### [AIM 1]
Write out the whole art review below, word for word.

23 APRIL 1948, Page 14

ART

AT the Leicester Galleries Mr. Lawrence Gowing adjoins Mr. Charles Murray—the one aged twenty-nine, the other fifty-four. A stranger might be forgiven for reversing the dates in error. Against all the rules of the game it is the younger painter who is the academic. By as much as Murray's pictures have been con- cocted in the studio of his imagination, with less and less reference to the authority of the object, by so much they seem to me less successful than his last exhibition here. Gowing, on the other hand, - has in his chosen field grown in strength and assurance. It would be hard, I imagine, to find another painter of his age, his talent and his intelligence devoting his energies in 1948 to quite such academic ends, and it must be admitted that one or two of his smaller pochades are no more than the trivia found in the bottom drawer of any landscape painter. But in his big portraits—and Judith at 18 is surely one of his finest—there is an impressive integrity, maturity and even grandeur.

### [AIM 2]
Rewrite the listing below with every "Click" replaced by "Tap" and everything else left as it is. Leave the pictures out.

### [THE INPUT]
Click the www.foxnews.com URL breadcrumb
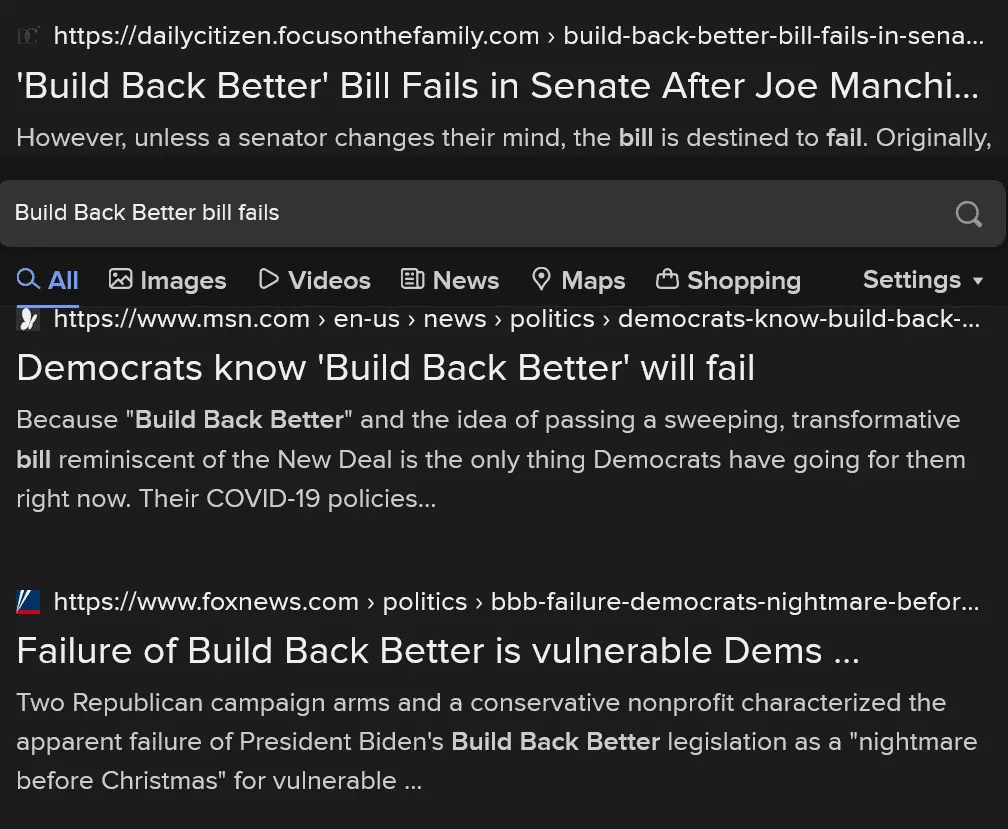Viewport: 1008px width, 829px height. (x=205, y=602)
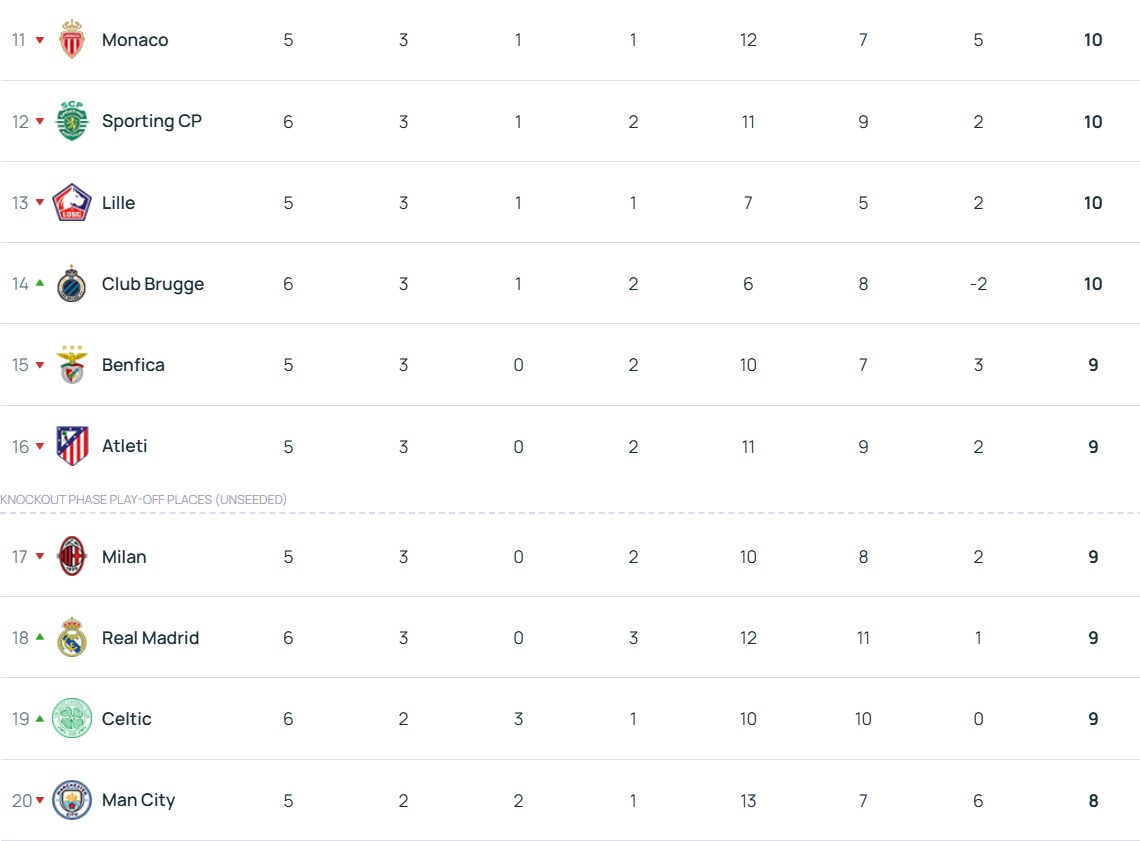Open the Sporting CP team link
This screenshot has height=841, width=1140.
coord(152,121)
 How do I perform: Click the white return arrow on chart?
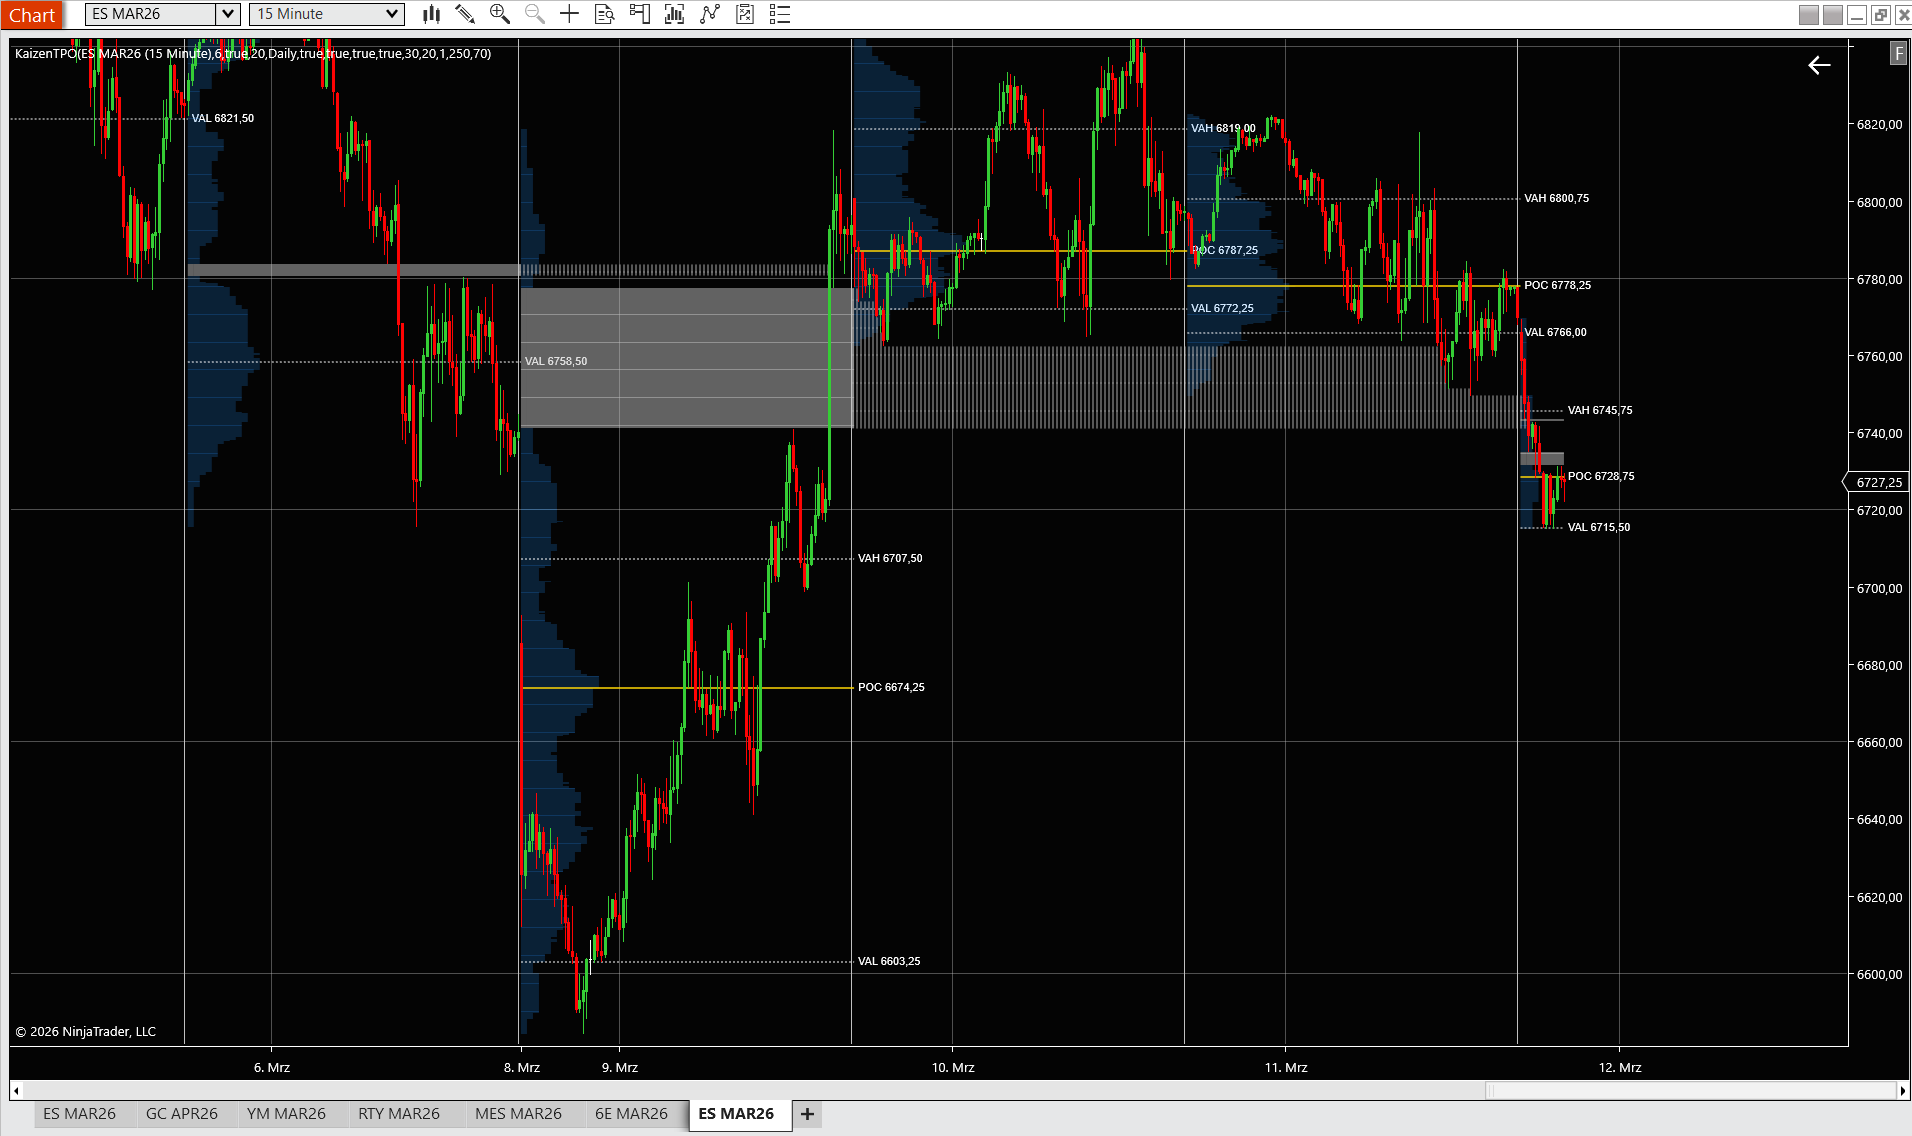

### [EXPECTED OUTPUT 1]
23 APRIL 1948, Page 14

ART

AT the Leicester Galleries Mr. Lawrence Gowing adjoins Mr. Charles Murray—the one aged twenty-nine, the other fifty-four. A stranger might be forgiven for reversing the dates in error. Against all the rules of the game it is the younger painter who is the academic. By as much as Murray's pictures have been con- cocted in the studio of his imagination, with less and less reference to the authority of the object, by so much they seem to me less successful than his last exhibition here. Gowing, on the other hand, - has in his chosen field grown in strength and assurance. It would be hard, I imagine, to find another painter of his age, his talent and his intelligence devoting his energies in 1948 to quite such academic ends, and it must be admitted that one or two of his smaller pochades are no more than the trivia found in the bottom drawer of any landscape painter. But in his big portraits—and Judith at 18 is surely one of his finest—there is an impressive integrity, maturity and even grandeur.

### [EXPECTED OUTPUT 2]
Tap the www.foxnews.com URL breadcrumb
Viewport: 1008px width, 829px height. (x=205, y=602)
Open the Sporting CP team link
This screenshot has height=841, width=1140.
coord(152,121)
 How do I perform: Tap the white return arrow on chart?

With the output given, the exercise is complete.